Estas desviaciones cognitivas también ocurren en la dirección contraria. Cuando pasamos mucho tiempo acompañados tendemos a hiperbolizar para bien o para mal el resultado de las observaciones afectivas. Recuerdo que en Pandemocracia Daniel Innerarity argumentaba que el exceso de compañía propiciado obligatoriamente por el confinamiento domiciliario podía provocar hartazgo afectivo, una sobresaturación de interacción que acabara inspirando la refracción de los afectos y ahuyentado cualquier conato de atracción hacia el nexo con la otredad. Con su proverbial lucidez Kant hablaba de estas contradicciones nominándolas con el sintagma la insociable sociabilidad: "la inclinación humana a formar sociedad que, sin embargo, va unida a una resistencia constante que amenaza perpetuamente con disolverla". Deseamos la socialidad porque sabemos empíricamente que juntas las personas podemos realizar estrategias de cooperación que facilitan sobremanera los aspectos de la vida vinculados con el reino de la necesidad, pero deseamos quebrarla porque la convivencia opone resistencias a los deseos de una voluntad contrariada por encontrarse con los límites a los que siempre obliga la vida en común. Invocamos una autonomía que sin embargo es imposible celebrar sin la comparecencia de lazos interdependientes. Queremos disfrutar las recompensas de vivir juntos, pero soñamos con desagregarnos para eludir los deberes de la vida compartida. He aquí una antinomia de las que decoran la irrestricta contradicción humana.  

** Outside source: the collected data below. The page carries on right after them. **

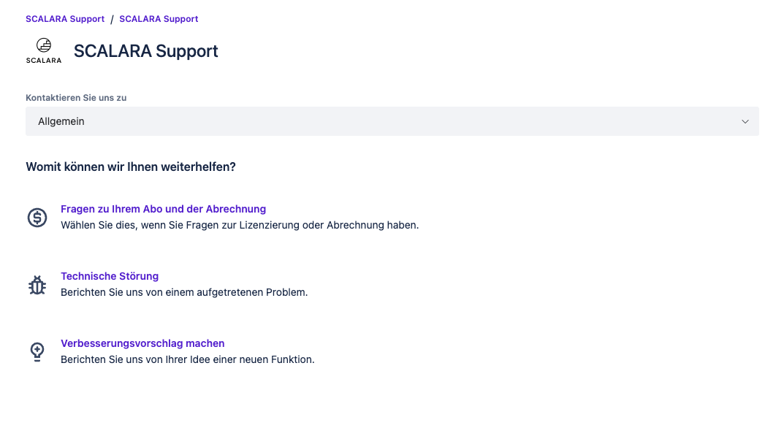776x428 pixels.
Task: Click the bug icon for Technische Störung
Action: pyautogui.click(x=37, y=285)
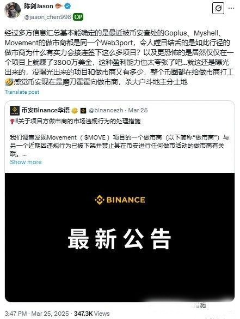Translate the post text
The width and height of the screenshot is (240, 319).
click(x=22, y=92)
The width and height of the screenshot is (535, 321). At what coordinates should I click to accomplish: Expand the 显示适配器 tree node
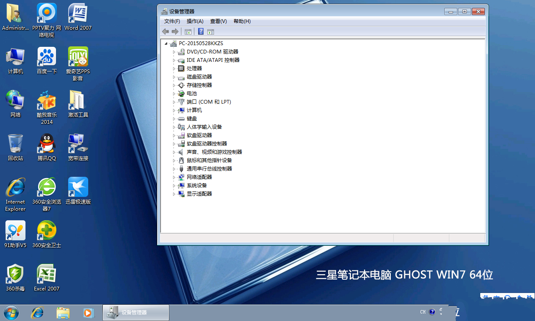tap(174, 194)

Cuando se reflexiona en torno a la soledad se suele escindir la soledad elegida de la soledad impuesta. La primera es ideal para la introspección, para la mediación entre los diferentes yoes que nos habitan y nos desconciertan si no entablan diálogos asiduos. La soledad creativamente voluntaria ofrece un paso insoslayable para poder entender de qué están hechas las demás personas con quienes irrevocablemente tenemos que convivir para hacer algo con la existencia que nos hemos encontrado al nacer. La soledad electiva teniendo un lugar compartido al que regresar es de una fertilidad admirable. Sin embargo, la soledad impuesta es idónea para desencuadernarse o mineralizarse por dentro. Cuando a mis alumnas y alumnos les pregunto qué sería de sus vidas si vivieran lejos de cualquier vestigio de interacción humana, enseguida se dedican a especular respuestas de lo más variopintas. No advierten un aspecto que es mucho más relevante que la contestación. La formulación de la pregunta es un contrafáctico, una situación inexistente aunque imaginable que utilizamos como hipótesis para comprender con mayor esclarecimiento lo existente. La soledad en estado puro es una entelequia teórica que esgrimimos para entender mejor qué supone la convivencia. Una persona puede vivir sola en la tranquilidad hogareña de su casa, pero nadie puede soslayar la presencia de los demás en su vida. Los griegos lo sabían muy bien y a quien se ufanaba de desdeñar a los demás al considerarlos innecesarios para sus propósitos lo llamaban idiotes. A veces solo tomamos conciencia de lo cardinal cuando lo perdemos. La habituación banaliza o invisibiliza nuestros vínculos afectivos y sociales. Pero sin vínculos no somos.